El paisaje de la truculencia nos rodea: en la Gran Llanura las soluciones ocurren con ahorcados por alambres de púas, en los molinos, en las ramas de los montes; los opositores a la Revolución de Mayo son arcabuceados, atados a los troncos de un chañar; los insurgentes son trasladados en camiones policiales desde Santa Fe y Córdoba, asesinados por los militares de los 70 y abandonados en el descampado. Dos masacres separadas por 160 años. La casa de Martínez Estrada ya no existe. Hay un muro que separa de los árboles a los que se trepó el Profeta de La Llanura para ver la Nada desde lejos. Recién entonces, avanzada la tarde, Ribba cuenta el diálogo que tuvo con los del Club Social. “Matando enanos a garrotazos”, dijo uno. “Esa es la historia del Bubby”, agregó otro. Ribba y yo, ya convertidos en Moyaresmio Iseka y en Crk Iseka, entablamos el último diálogo del viaje:
Crk: ¿Y quién será el Bubby?
Moyaresmio: No es Bubby. Es Bubi.
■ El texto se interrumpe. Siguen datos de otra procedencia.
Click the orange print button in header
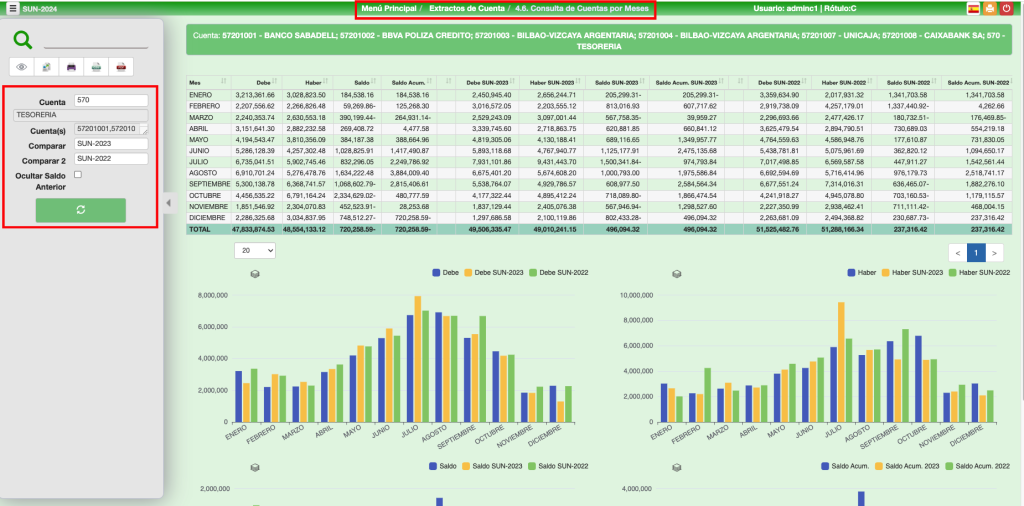Viewport: 1024px width, 506px height. (x=989, y=8)
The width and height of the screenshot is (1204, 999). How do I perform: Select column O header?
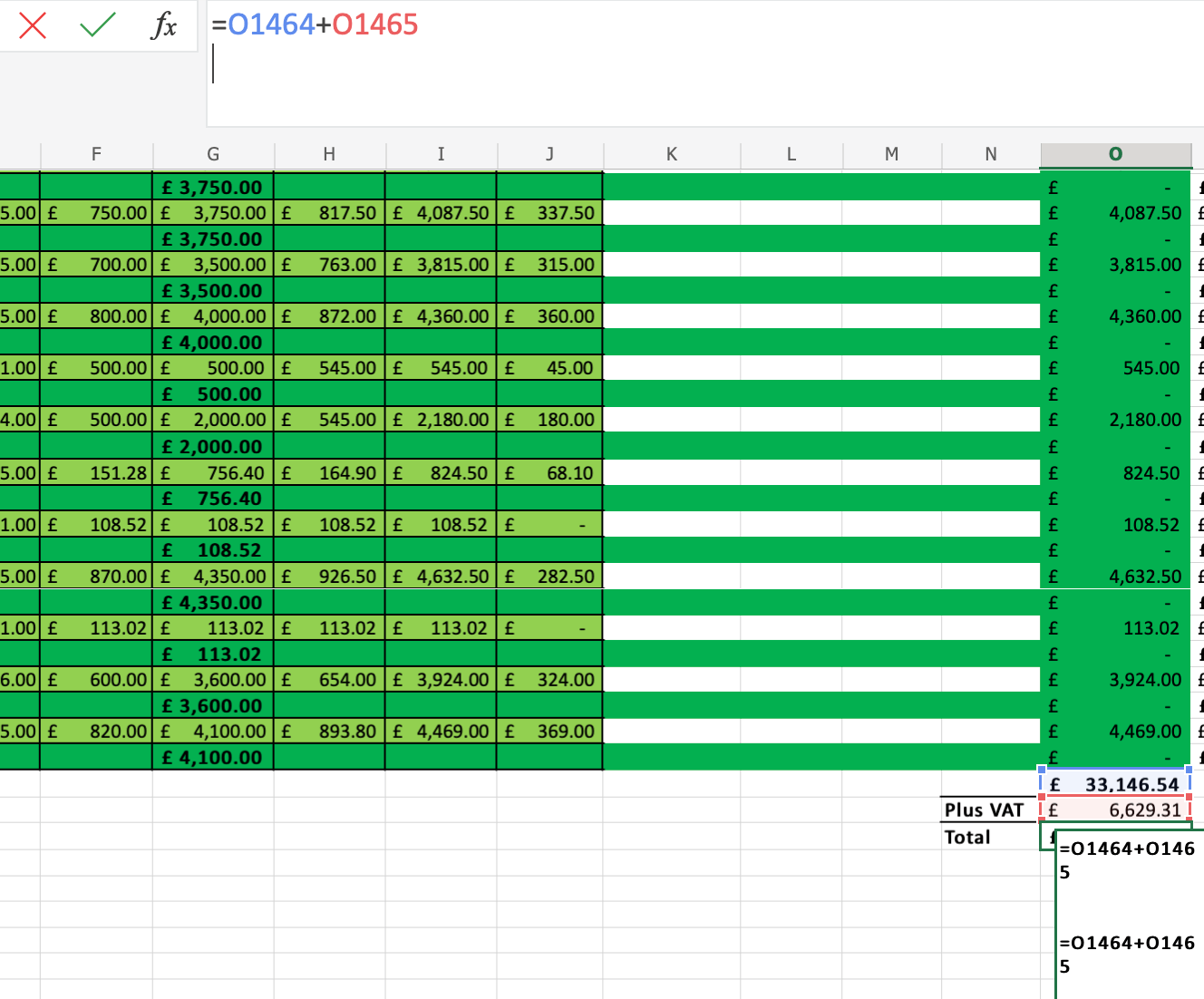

Seguramente era un enano de Camilo Aldao muy hijo de puta. Traficante de cocaína de Santa Fe a Córdoba. Corte de cabello a la cubana. Musculatura prominente. Azote del pueblo. Bubi, pequeño hombre del garrote que odia las flores.
C: Creo, en cambio, que Bubby es un justiciero anónimo que rompía todos los enanos de jardín a palazos.
M: Te dije que es Bubi y no Bubby.
Pero así como los gringos leen el diario de atrás para adelante, uno lee Matando enanos a garrotazos y sabe que no hay enanos en los cuentos. Solo en el epígrafe y en el texto final donde se discute el título del libro.
Largo silencio hasta que, iluminado, Ribba gira su cara con ojos saliendo de sus órbitas, y dice: “¿No será que Bubi/ubby era el apodo pueblerino del propio Alberto Jesús Laiseca?”.